Calculating Thermodynamic Heat and Work

[Youngster]

Homework Statement

One mole of ideal gas expands isothermally at 20°C against a constant pressure of 1 atm from 20 to 30L. (1 atm = 1.013 x 10⁵Pa; 1 m³ = 1000L

Find q, w, ΔE, and ΔH in Joules

Homework Equations

ΔE = q + w
w = -\intPdV
H = E + PV

The Attempt at a Solution

I solved for work using the second equation listed above. Since pressure is constant, I removed it from the integral and simply integrated the volume from 20L to 30L. This resulted in -10 atm x L.

Converting that to Joules using the conversion factors given, I obtained -1013 J as the thermodynamic work.

But then how do I obtain the thermodynamic heat?

 

[DrClaude]

You need to figure out the change in the internal energy of the gas, $\Delta E$, considering it is ideal.

 

[Youngster]

Okay, so what I'm getting is that since it's an isothermal process, the change in internal energy is 0.

That would mean q is just the reverse of w. Does this sound right? That would mean this is reversible too, yes?

 

[DrClaude]

Okay, so what I'm getting is that since it's an isothermal process, the change in internal energy is 0.

That would mean q is just the reverse of w. Does this sound right?

Yes. Just to be clear, the energy lost by the gas as it does work is compensated by heat coming in from the environment.

That would mean this is reversible too, yes?

I guess that it is reasonable to assume that this is the result of a slow (quasistatic) process, for the temperature to be maintained constant during the entire process, and therefore it is reversible.

 

[Youngster]

Ah yes, thank you.

I have one more item I'd like to clarify.

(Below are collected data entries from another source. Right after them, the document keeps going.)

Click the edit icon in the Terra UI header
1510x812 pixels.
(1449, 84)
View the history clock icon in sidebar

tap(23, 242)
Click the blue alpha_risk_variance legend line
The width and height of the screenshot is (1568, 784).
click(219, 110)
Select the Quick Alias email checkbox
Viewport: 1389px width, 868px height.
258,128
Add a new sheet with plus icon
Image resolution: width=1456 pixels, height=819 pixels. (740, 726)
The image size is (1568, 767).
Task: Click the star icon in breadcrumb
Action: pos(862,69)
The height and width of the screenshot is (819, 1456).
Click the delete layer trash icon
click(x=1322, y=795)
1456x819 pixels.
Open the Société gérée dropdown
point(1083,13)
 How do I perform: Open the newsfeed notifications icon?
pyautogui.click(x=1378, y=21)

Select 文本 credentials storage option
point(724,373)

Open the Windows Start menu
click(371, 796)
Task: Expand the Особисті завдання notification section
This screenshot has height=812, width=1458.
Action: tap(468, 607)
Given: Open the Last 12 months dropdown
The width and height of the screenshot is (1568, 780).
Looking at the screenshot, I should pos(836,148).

I have two equation for thermodynamic work listed in my notes.

1. w = -∫PdV
2. w = -nRT ln\frac{V_{2}}{V_{2}}

I used the first equation to obtain -1013J, but the second equation provides a different value of -987.7J. This is a pretty significant difference, so I'm curious what the differences between the equations are, if any.

 

[DrClaude]

I didn't pay enough attention to the original statement. The situation described is simply impossible: an ideal gas cannot expand when both temperature and pressure are held constant. Obviously, since $PV = nR T$, $V$ can't change if $P$, $T$, and $n$ are all kept constant.

Otherwise, you get equation 2 from equation 1 by replacing $P$ by $n R T/V$, and then integrating over $V$ for $T$ constant. Equation 2 is therefore useful for isothermal processes (for an ideal gas only).